プロローグ2 組織
●●●は、とある組織に属する一介の人間だった。
●●●の仕事は単純明快。ただ、殺すだけ。来る日も来る日も、ただただ血にまみれていた。だが、彼は決して組織に忠誠を誓った訳でも、また手渡される莫大な報酬が目当てだった訳でもない。
なぜなら彼は警察の、後に彼曰わく《光》のスパイだったからだ。
●●●は《光》に拘束されていた。従わねば名前入りの顔写真を日本中にばらまかれ、当時彼が人並みに持っていた夢はあまりに儚く消え失せてしまう。
少年時代軽い気持ちでやった物事の代償にしては大き過ぎるが、それでも当時の●●●にしてみれば十分罪滅ぼしの意味を持っていた。

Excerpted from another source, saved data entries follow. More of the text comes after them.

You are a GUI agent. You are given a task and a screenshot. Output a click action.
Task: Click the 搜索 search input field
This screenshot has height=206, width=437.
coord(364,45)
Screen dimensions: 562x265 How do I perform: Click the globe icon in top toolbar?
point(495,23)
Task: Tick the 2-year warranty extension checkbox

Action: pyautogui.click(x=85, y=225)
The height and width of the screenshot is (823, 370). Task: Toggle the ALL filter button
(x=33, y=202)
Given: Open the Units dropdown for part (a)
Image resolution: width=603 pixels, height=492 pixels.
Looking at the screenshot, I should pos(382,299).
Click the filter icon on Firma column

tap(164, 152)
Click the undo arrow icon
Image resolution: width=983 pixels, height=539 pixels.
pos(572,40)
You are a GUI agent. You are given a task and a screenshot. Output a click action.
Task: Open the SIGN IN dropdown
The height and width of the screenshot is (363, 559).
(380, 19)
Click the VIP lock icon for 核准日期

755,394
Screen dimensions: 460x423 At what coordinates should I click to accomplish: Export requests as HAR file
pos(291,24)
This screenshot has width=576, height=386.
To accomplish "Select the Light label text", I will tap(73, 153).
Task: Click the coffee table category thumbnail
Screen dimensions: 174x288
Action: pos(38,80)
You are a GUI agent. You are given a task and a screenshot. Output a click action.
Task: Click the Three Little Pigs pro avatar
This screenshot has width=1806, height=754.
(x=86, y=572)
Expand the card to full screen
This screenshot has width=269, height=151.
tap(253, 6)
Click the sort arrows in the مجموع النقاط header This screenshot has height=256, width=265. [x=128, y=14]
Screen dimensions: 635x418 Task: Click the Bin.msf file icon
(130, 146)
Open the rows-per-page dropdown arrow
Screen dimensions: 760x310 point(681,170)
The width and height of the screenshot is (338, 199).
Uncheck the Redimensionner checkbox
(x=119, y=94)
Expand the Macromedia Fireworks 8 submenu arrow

今でもそうだが彼は一部の例外を除く「人間」に価値があるとは思っていなかった。そしてその例外の中には、彼自身もまた入ることは無かったのである。だが人間の「夢」は別だ。可能性。その言葉に当時の●●●は全てをかけていた。
《光》は●●●の社会的な自由と引き換えに、組織への命をかけた潜入を命じた。
●●●の取り柄は、決して人に褒められはしない職に就いた父を手伝った結果、次から次に発生するゴタゴタを片付ける内に身に付いた腕っぷしだけ。そんな彼が組織に近付ける方法など、一つしかない。《光》もそれは承知だったろう。
入ること自体は意外と簡単だった。《光》に身分の偽装を手伝ってもらい、金を渡した内部の人間に紹介を頼むだけ。すると、すぐに仕事が与えられた。
新入りの下っ端=捨て駒という構図が一発で分かる内容。終わっても終わっても次々と降ってわいてくる。だが●●●は死に物狂いでそれら全てをこなしていった。そしてなんとか生き延び続け、組織内でそれなりに名も上がっていった。だが、所詮腕だけでは下っ端止まり。集められる情報も限られる。
組織はいわゆるサイコ集団。異世界への介入とやらを、本気で実現しようとしている。これが●●●が三年間組織に身を置き、殺して殺して殺しまくって命からがら手にした唯一の情報だった。
バカゲテイル。
《光》は●●●に失望した。同時に、彼の命を守る手段に手を抜き始めた。結果、間もなくして組織に正体がばれ、彼は拘束されてしまう。
だがそれによって、彼はそれまでどんな手を尽くしても入る事の出来なかった、閉ざされた一室への潜入に成功する。無論、意図してそこから出る事は叶わないが。
眠らされた●●●は、それからの事を全く覚えていない。ただ数時間後、気が付いた時には周囲は血の海で、変貌した●●●の前には一人の少女が立っていた。
●●●はその少女の事を知っていた。たまにこの建物内で見かける、組織の雰囲気から浮きまくった少女。
名は和泉佳尾。何の用かは知らないが、随分前から頻繁にここへ来ていたらしい。彼女のことは《光》には報告していなかった。どうやら幹部の一人・和泉雄二郎の一人娘らしいが、彼女自身はただの女子高生の筈だからだ。
だったらなおさら、何の用事でこんな犯罪組織に寄っていたのかという話だが。まさか父親に弁当を届けに来ていた訳ではあるまいし。
ともかくその時、その彼女の父親もまた、紅に染まって沈む物体の一つと化していた。だが、そんなものまるで存在しないかのように少女は見向きもせず、●●●に全く物怖じせず両手を差し伸べた。
全てを包み込む、闇の微笑みを浮かべて。
●●●は朦朧とする意識の中、少女に元右手だった前脚を差し出していた。さっきまで沸いていたであろう血の騒ぎが収まるのが分かる。
静かに、心が彼女の微笑の中に沈んでゆく。こんなに落ち着けたのは、果たして何年ぶりだろうか。●●●は首筋に異物が装着される金属音を聞きながら目を閉じた。
「よろしくね、月影」
その言葉を合図に●●●の意識は深く沈み、そして――その頭から、ありとあらゆる記憶が消え去った。